(Stored records)

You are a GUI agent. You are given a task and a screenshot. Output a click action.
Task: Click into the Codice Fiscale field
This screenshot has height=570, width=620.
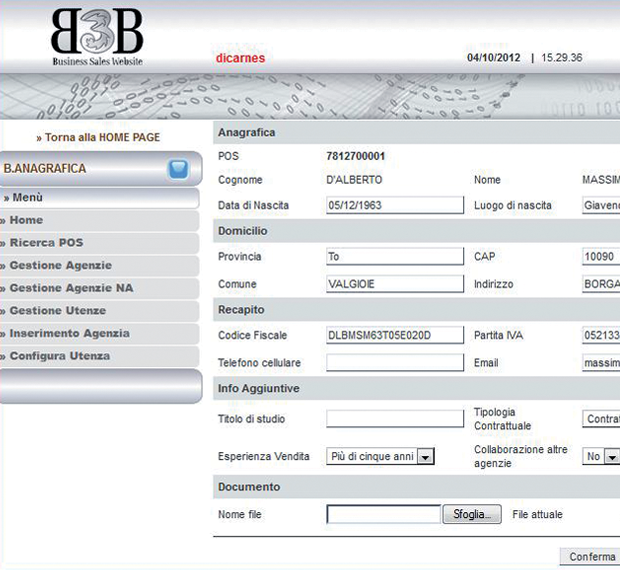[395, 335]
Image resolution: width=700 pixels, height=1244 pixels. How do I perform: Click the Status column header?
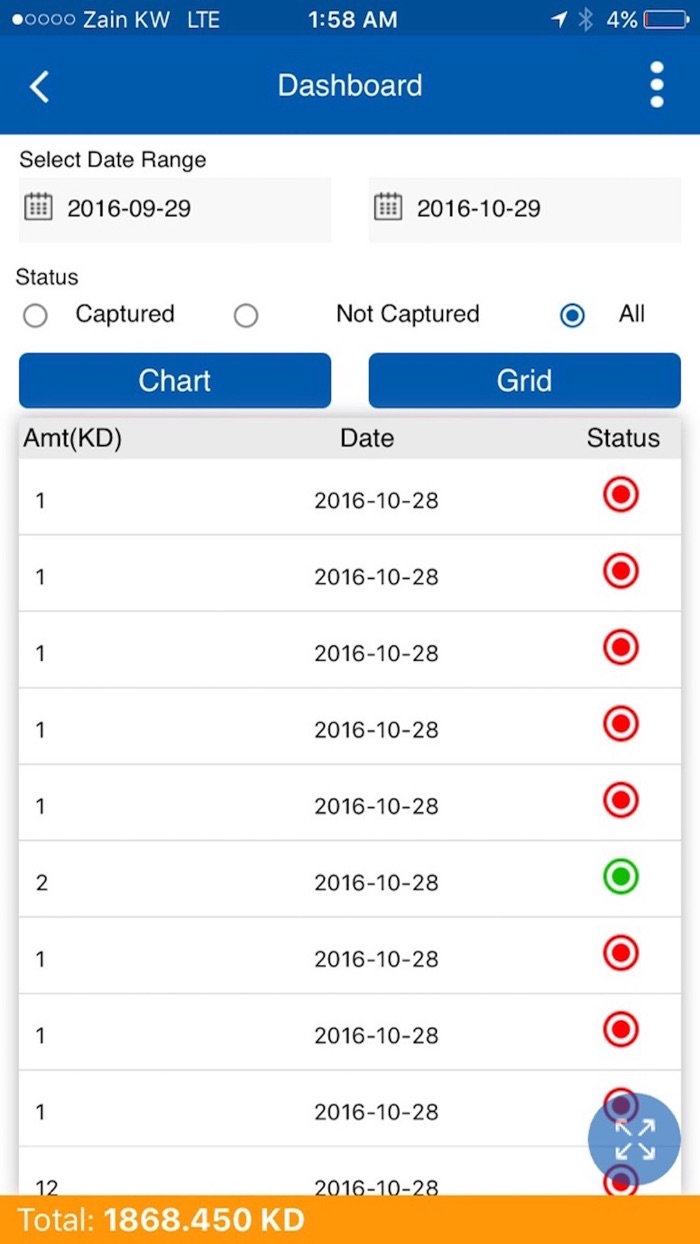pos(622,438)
--
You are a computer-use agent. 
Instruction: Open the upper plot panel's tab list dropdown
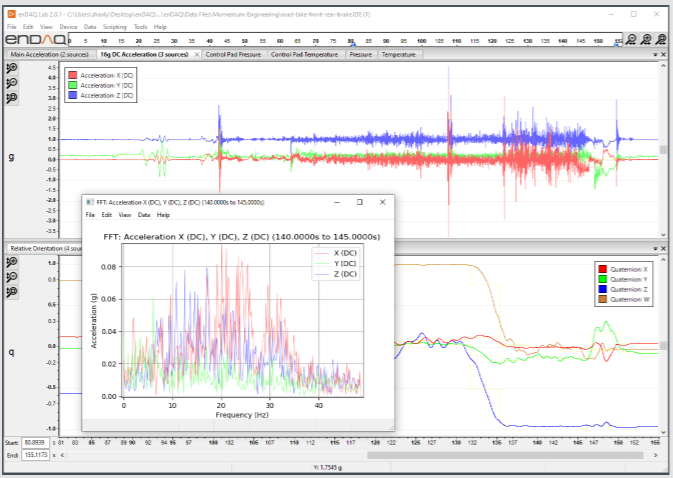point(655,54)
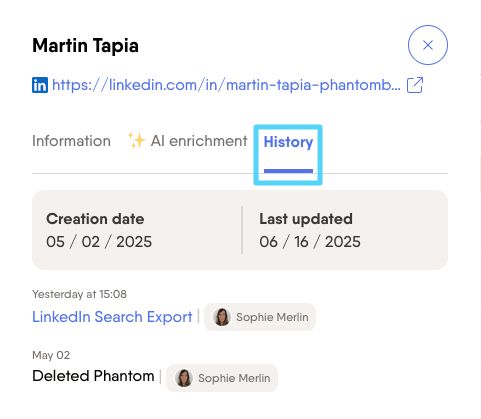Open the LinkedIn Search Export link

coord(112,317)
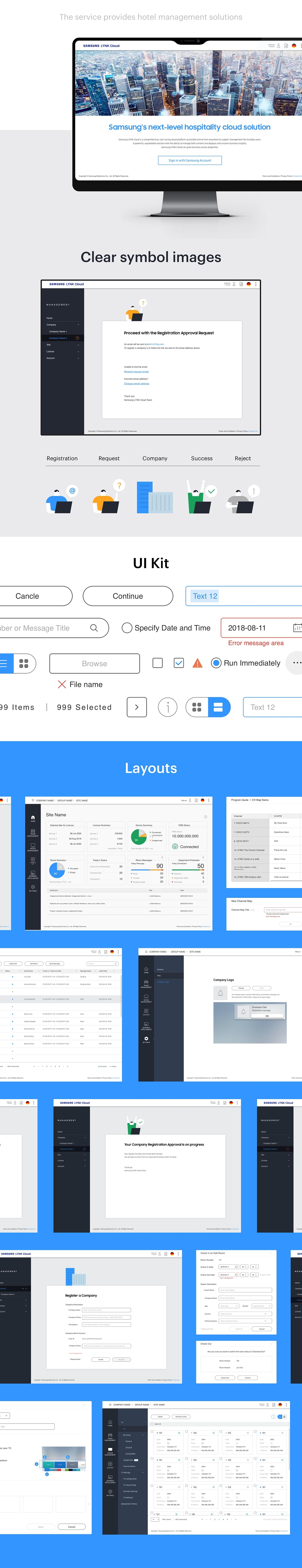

* [TASK DIRECTIONS]
Check each line above for the word "agent", and copy the lines where it appears.

* [WRITTEN SOLUTION]
You are a GUI agent. You are given a task and a screenshot. Output a click action.
You are a computer-use agent. 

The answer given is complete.